In 2021, this same industry was also the top target for phishing campaigns, accounting for 20%-23% of all fraudulent sites, as shown in Figure 1. Though no single financial institution was targeted significantly more than the rest, banks such as Wells Fargo and Crédit Agricole S.A. dealt with 2%-4% of all phishing sites abusing their name.
E-Commerce Under Attack During the Holiday Season
The month of November saw increases in phishing activity across the board. The number of unique domains used for fraudulent purposes increased by 157% compared to the average for May and September. Additionally, Figure 1 shows something interesting for November—a shift in attacker focus. Two sectors received considerably more phishing campaigns during this time: e-commerce and cryptocurrency exchanges. The huge spike in attacks against cryptocurrency exchanges, an increase of almost 1800% compared to previous months, deserves some deeper analysis (below).
The rise in phishing campaigns targeting e-commerce is perhaps easier to explain. The months of November and December typically see large increases in online shopping for the holiday season, so spikes in fraudulent sites pretending to be online retail stores or delivery companies are expected.
Most Attacked Companies
While the finance sector as a whole is clearly a top target for attackers, Figure 1 does not paint the entire picture. Generic phishing campaigns (that target no specific individual, organization, or sector) typically account for 20%-30% of all fraudulent sites in any given month. The most attacked individual sites were typically Facebook and Office 365/Outlook, which trade the lead during any given month (see Figure 2).
Amazon saw a 208% rise in the number of phishing campaigns in November 2021, with attackers clearly jumping on the increase in online shopping during the festive period.
Just as with top attacked sectors, the top attacked “brand” in November was Crypto/Wallet, accounting for almost 20% of all malicious websites. Let’s take a look at what went on.
Cryptocurrency Exchanges Attacked
Phishing attacks that target cryptocurrency-related sites and services tend to sit low in the list of priorities for attackers. Most months see only 1% of all phishing attempts targeting the cryptocurrency sector. Something changed in November, however, when fraudulent cryptocurrency-related sites suddenly accounted for just over 20% of all targets, an increase of over 1800%.
Delving into the raw data, it became apparent that one malicious domain stood out above the rest: krakentxy.com. Registered on November 3, 2021, it quickly became the most prolific site targeting cryptocurrency. The threat actor responsible for this campaign created 9,117 unique subdomains, all of which closely resembled those shown in Figure 3. Each krakentxy.com subdomain was hosted in Azure with a Let’s Encrypt certificate.
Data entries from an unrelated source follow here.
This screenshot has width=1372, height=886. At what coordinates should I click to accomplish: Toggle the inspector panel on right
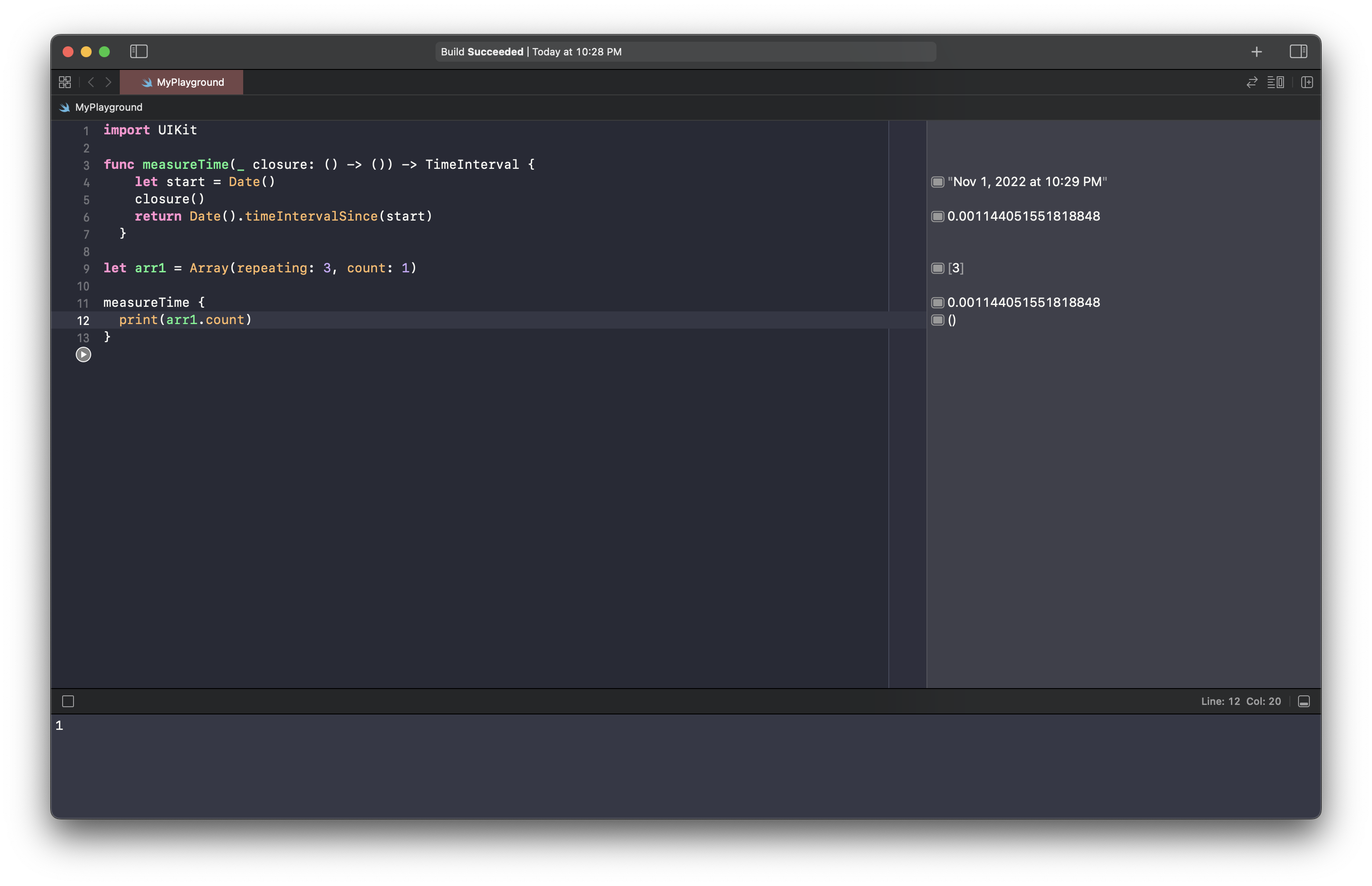[x=1298, y=52]
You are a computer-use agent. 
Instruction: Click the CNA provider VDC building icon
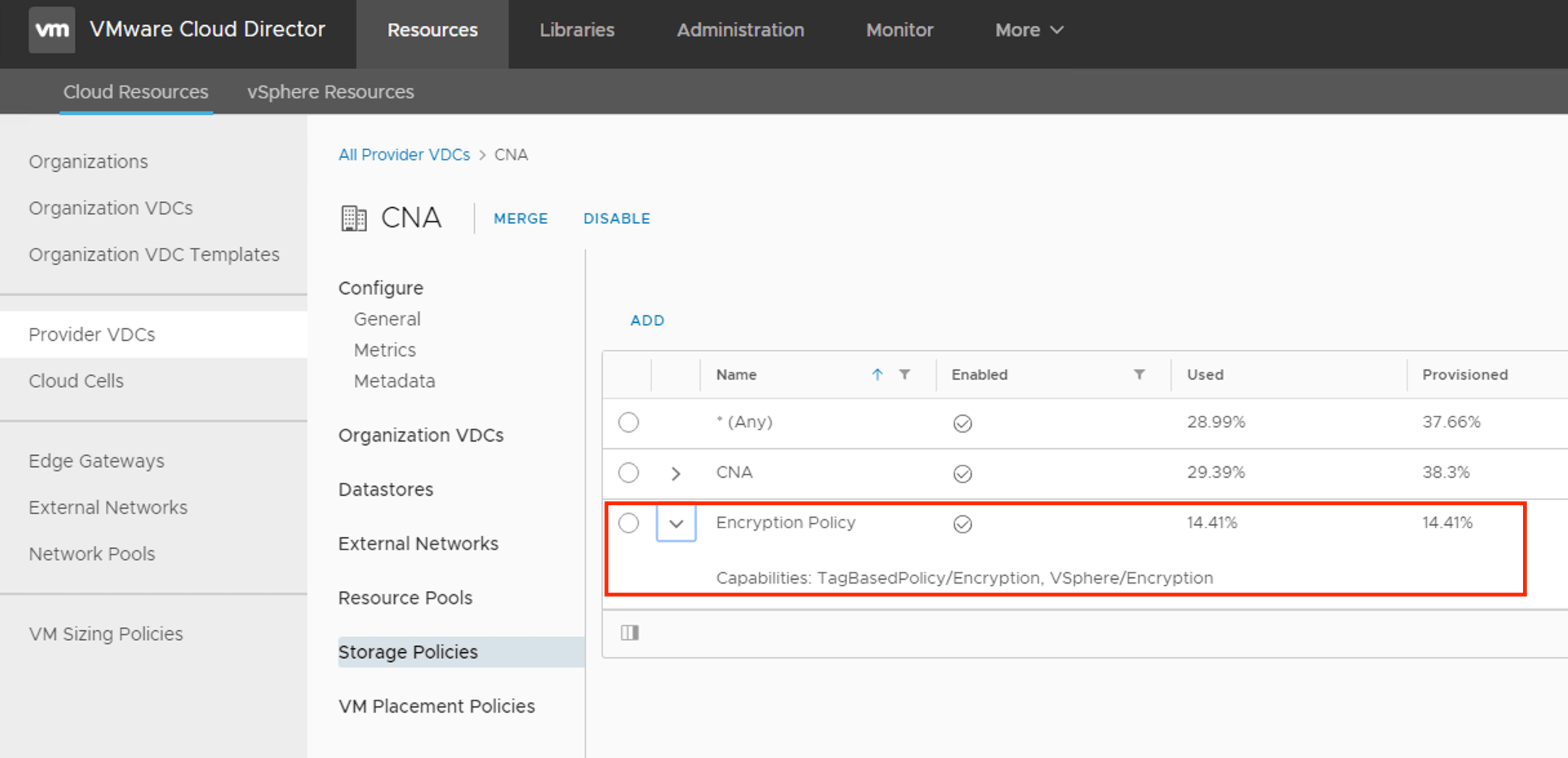(x=354, y=218)
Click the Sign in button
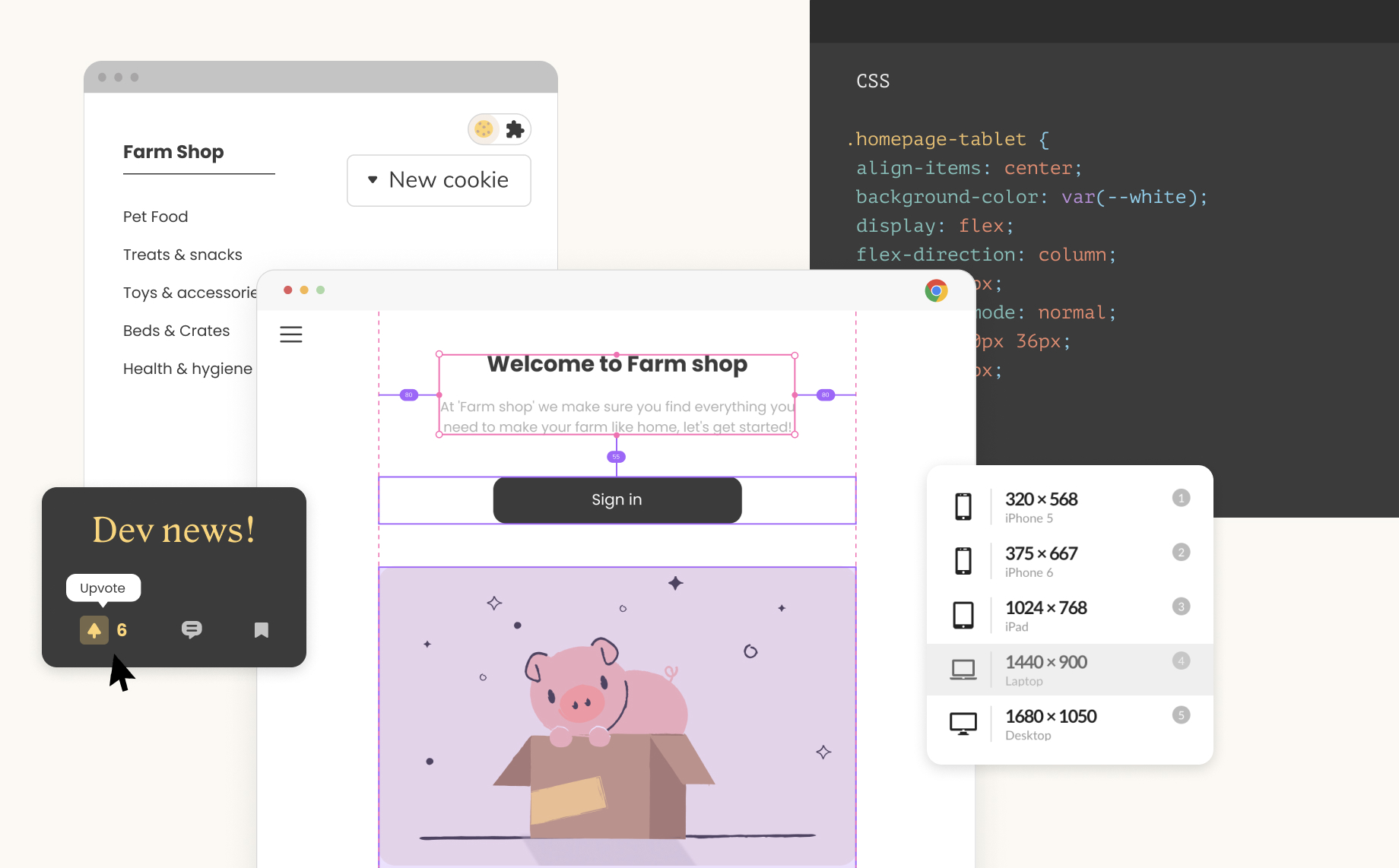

This particular domain made up 90% of all fraudulent cryptocurrency sites in November 2021. Although this domain is currently blocked by browsers and its DNS records no longer exist, using the Open Web Application Security Project (OWASP) Amass Project tool reveals another 194 domains currently hosted in Amazon Web Services (AWS). Although these additional domains do not currently resolve, it serves to show the cat-and-mouse game that attackers and defenders constantly play.
Even when excluding the krakentxy.com domain, cryptocurrency-related phishing sites still rose by 356% in November. The sudden interest by attackers could be attributed to the increased value of many cryptocurrencies in November. Bitcoin (BTC) rose to an all-time high of $64,400 for one BTC on November 12 (see Figure 4).